Intervista a Philippe Starck

Si può dire che il suo lavoro non è ‘solo’ progetto, ma anche invenzione continua per modificare i paradigmi che influenzano la nostra vita?

Si il mio lavoro non ha quasi alcuna relazione con il design, fatta eccezione per l’ultima fase del processo. Il risultato purtroppo è solamente design, ma il processo che lo precede non ha alcuna relazione con il design. Nascendo firmiamo un contratto con la comunità, dobbiamo meritare di esistere e per questo dobbiamo metterci al servizio della comunità. Io ho molte idee e possiedo un minimo livello di autismo che mi porta a una malattia mentale chiamata creatività. E non parlo di qualità, ma di livello di produzione. Cerco di usare questa capacità nel modo più onesto possibile e con la migliore visione per creare cose che possano aiutare la mia tribù a vivere una vita migliore. Per questo vivo isolato, lontano da tutto, per avere una visione più chiara e da essa estrarre un’etica pulita, da cui creo concept.

La base del processo di invenzione quindi è una ‘malattia mentale’ chiamata creatività?

Esatto, occorre curiosità per ogni cosa e paura di non essere abbastanza bravi, e poi vivere come un monaco contemporaneo, solo con te stesso, evitare di ascoltare, leggere e ripetere. Stare a letto e sognare fino a quando le idee immagazzinate sono ‘cotte a puntino’, uscire dal letto il più velocemente possibile, fare uno schizzo con carta e matita, che ancora sono gli strumenti che meglio liberano la creatività, mandarlo a chi può svilupparlo, produrlo e distribuirlo con onestà trasformandolo in prodotto, non per il proprio tornaconto ma a vantaggio delle persone che lo useranno.

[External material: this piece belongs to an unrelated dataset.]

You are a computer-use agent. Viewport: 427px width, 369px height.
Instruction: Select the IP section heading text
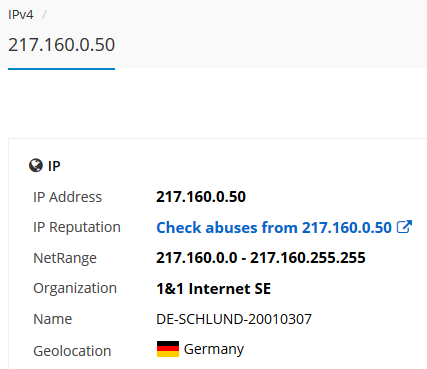click(54, 166)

E per migliorare la qualità della vita quali sono le questioni più urgenti ?

Non si tratta di migliorare la qualità della vita ma di salvare vite. La civiltà che abbiamo costruito nel mondo occidentale è improvvisamente implosa: abbiamo scoperto che dobbiamo combattere per l’ecologia, per salvare risorse essenziali come l’acqua, che alcuni governi sono diventati dittature che creano guerre solo per arricchirsi, che i nostri valori di civiltà stanno scomparendo. La vera emergenza è combattere tutto questo, con urgenza e con determinazione. Ognuno ha le proprie armi, un designer può orientare la propria produzione per promuovere i giusti valori di civiltà.

Lei sta anche lavorando a progetti legati alla salute.

Il nostro lavoro sul design è molto conosciuto, ma facciamo anche altro, ad esempio in campo medicale. Abbiamo appena lanciato un dispositivo rivoluzionario per contrastare le apnee notturne e stiamo lavorando a Villa M, un grande complesso voluto da Groupe Pasteur Mutualité a Parigi dove i professionisti della salute possano incontrarsi e aggiornarsi.

Oltre che a partire dall’etica lei lavora anche con le emozioni?

Tutto deve ricollegarsi alle emozioni, che sono lo strumento principale. Se non crei emozioni le persone non avranno alcun contatto con quello che hai progettato, non vivranno gli spazi che hai costruito. Le emozioni sono il veicolo per ogni cosa. Per questo siamo molto felici di lavorare anche con i migliori profumieri, con nuove molecole, per creare una linea di profumi [Starck Paris, ndr], la connessione più veloce fra emozioni e cervello. E’ immaterialità pura, ne basta una goccia per aprire un universo, per dare un indizio sulla persona che li indossa.

Progettare significa anche raccontare delle storie?

Dipende dal soggetto. Nel caso di apparecchi medicali non racconti una storia, è semplicemente ciò che è meglio per noi, con i profumi invece si crea un universo e da lì comincia la narrazione. Con gli arredi, ad esempio la collezione Lou per Driade è una storia, ma non la Generic Collection per Kartell, che è invece una radiografia di quanto esiste attorno a noi.

Cosa significa per lei sperimentare e quando, o dove, sperimenta di più.

Sperimentare è tutto, non sperimentare è un pericolo per l’evoluzione. Ogni copia o ripetizione è una perdita per la civiltà. Assumersi rischi é un dovere, è l’unica espressione di coraggio nella società moderna. Sperimentare ed esplorare sono le uniche chiavi per il nostro progresso.

A proposito di design degli spazi, possiamo considerarli un processo di stratificazione?

Si, una stratificazione concentrica. Cominci dall’amore che hai per le persone che ami e da come puoi dargli il meglio. Dalla qualità del cuscino, delle lenzuola, del materasso, dalla vista dal letto, dalla qualità del sole su questo letto in una domenica mattina, e dall’armonia dello spazio in cui vivi. Dal modo in cui le persone che ami possono condividere lo spazio e trovarvi il loro territorio pur stando assieme.